Assignment> Go through the lines below and count those that contain "arrow"; the number is all that should be returned.

Recorded data>
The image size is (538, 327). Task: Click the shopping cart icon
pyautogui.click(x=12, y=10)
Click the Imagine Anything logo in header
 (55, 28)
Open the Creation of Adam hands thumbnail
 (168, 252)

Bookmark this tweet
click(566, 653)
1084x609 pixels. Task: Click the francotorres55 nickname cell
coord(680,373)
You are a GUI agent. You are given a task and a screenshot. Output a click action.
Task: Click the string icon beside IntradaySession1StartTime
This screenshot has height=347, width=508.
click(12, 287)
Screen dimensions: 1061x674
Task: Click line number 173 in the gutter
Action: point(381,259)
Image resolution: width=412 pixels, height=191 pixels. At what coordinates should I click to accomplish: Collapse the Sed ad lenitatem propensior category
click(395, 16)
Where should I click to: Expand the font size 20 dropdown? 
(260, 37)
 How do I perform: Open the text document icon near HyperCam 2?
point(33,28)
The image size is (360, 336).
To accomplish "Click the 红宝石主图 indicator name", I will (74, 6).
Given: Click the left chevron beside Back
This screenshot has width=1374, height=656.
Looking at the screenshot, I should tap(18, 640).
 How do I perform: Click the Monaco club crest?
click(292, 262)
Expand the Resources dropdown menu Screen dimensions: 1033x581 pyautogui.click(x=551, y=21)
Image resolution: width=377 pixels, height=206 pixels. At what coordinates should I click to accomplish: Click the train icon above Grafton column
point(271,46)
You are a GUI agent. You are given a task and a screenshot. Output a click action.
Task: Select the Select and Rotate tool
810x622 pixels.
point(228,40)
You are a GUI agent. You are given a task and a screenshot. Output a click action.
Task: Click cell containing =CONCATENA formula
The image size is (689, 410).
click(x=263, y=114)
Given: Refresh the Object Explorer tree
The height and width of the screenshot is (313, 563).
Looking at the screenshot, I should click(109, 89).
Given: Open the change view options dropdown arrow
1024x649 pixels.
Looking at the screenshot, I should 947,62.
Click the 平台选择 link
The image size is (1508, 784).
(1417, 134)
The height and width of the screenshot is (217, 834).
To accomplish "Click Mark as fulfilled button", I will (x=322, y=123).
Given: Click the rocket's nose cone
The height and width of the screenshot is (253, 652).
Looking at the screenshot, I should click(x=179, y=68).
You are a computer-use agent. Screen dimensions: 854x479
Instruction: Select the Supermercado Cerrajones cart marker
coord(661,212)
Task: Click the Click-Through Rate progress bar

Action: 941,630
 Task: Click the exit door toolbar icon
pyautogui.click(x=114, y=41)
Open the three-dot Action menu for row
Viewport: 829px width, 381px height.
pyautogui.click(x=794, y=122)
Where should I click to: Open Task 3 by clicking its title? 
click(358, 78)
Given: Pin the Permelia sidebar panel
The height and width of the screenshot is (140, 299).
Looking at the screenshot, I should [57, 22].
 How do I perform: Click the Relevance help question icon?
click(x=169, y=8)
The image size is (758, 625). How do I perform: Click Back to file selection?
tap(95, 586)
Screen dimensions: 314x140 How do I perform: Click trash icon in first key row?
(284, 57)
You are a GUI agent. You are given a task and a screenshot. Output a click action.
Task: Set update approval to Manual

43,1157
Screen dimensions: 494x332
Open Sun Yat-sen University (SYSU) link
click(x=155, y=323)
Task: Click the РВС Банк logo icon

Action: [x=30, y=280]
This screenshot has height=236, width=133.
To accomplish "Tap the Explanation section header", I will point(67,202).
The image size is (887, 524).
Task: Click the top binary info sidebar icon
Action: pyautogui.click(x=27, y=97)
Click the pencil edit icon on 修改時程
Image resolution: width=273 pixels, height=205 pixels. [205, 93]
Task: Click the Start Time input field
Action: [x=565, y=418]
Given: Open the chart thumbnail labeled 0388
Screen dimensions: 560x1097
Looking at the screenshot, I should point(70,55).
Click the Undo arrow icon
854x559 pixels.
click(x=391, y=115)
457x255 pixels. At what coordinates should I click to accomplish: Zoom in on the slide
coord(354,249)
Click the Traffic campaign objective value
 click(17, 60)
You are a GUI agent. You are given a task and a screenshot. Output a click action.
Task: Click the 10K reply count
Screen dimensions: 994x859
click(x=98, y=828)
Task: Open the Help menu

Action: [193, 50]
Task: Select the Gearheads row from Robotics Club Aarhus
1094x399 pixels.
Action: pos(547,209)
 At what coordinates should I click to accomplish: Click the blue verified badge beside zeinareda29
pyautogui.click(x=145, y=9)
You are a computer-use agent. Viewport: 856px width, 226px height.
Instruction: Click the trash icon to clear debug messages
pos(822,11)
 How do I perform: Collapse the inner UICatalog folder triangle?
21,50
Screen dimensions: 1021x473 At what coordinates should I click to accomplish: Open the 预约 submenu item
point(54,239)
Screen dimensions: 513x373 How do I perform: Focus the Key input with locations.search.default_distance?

Response for this exercise> 2